La Maison Blanche a formellement nié, le 10 mars, toute opération d'escorte de navires par la marine américaine dans le détroit d'Ormuz, un passage maritime essentiel pour l'approvisionnement énergétique mondial. Cette déclaration fait suite à une annonce erronée du ministre de l'Énergie, Chris Wright, qui avait rapidement révélé sur X qu'un pétrolier avait été escorté par les forces américaines.
Karoline Leavitt, porte-parole de la Maison Blanche, a précisé lors d'une conférence de presse : "Je peux confirmer que la marine américaine n'a escorté aucun pétrolier ni aucun navire à l'heure actuelle." Cette clarification survient alors que la tension entre les États-Unis et l'Iran est palpable, exacerbée par la fermeture du détroit par Téhéran depuis le 1er mars.
Après l'annonce de Wright, les prix du pétrole ont chuté, témoignant de l'impact des incertitudes politiques sur le marché énergétique.

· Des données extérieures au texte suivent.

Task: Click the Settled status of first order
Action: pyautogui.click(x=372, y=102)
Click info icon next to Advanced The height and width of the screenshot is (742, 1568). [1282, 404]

En effet, près d'un cinquième de la production mondiale de pétrole et de gaz naturel liquéfié traverse ce détroit stratégique.

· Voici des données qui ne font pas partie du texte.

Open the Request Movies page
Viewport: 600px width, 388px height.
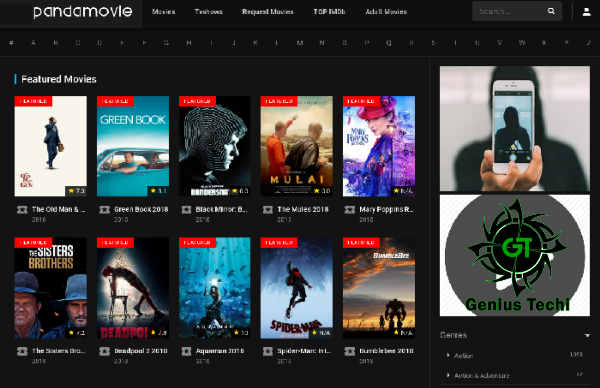click(268, 11)
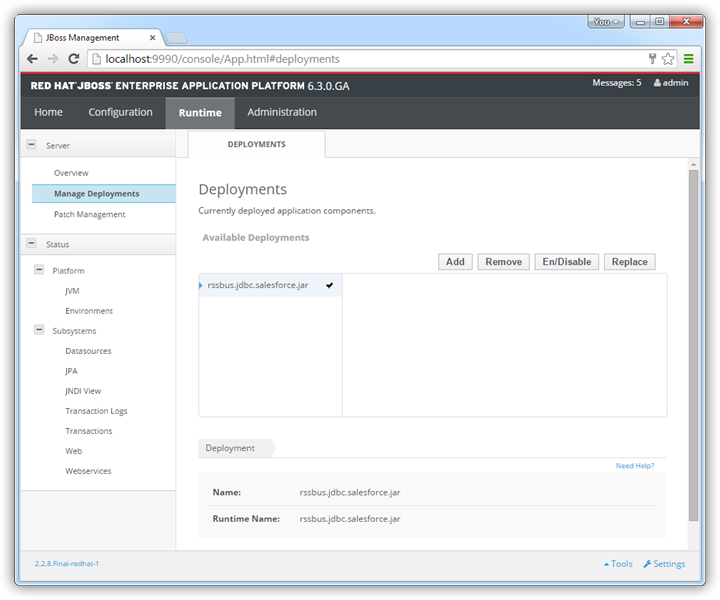Open Datasources in the sidebar
Image resolution: width=720 pixels, height=600 pixels.
88,351
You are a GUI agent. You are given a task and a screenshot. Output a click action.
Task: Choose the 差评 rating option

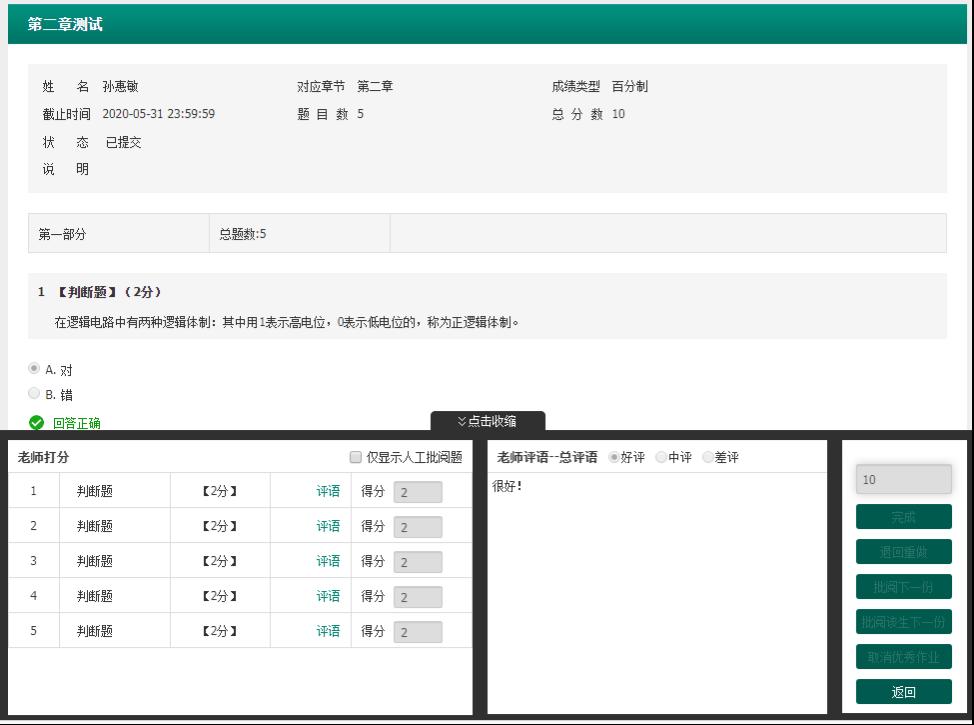708,458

Importance du transport maritime dans le détroit d'Ormuz
Donald Trump a également pesé dans le débat, avertissant des répercussions militaires significatives en cas de mines posées par l'Iran dans le détroit. "Si des mines sont mises en place et ne sont pas rapidement retirées, les conséquences militaires pour l'Iran seront sans précédent," a déclaré Trump sur sa plateforme Truth Social. Cette déclaration souligne l'importance cruciale d'un retour à la stabilité dans cette zone maritime vitale.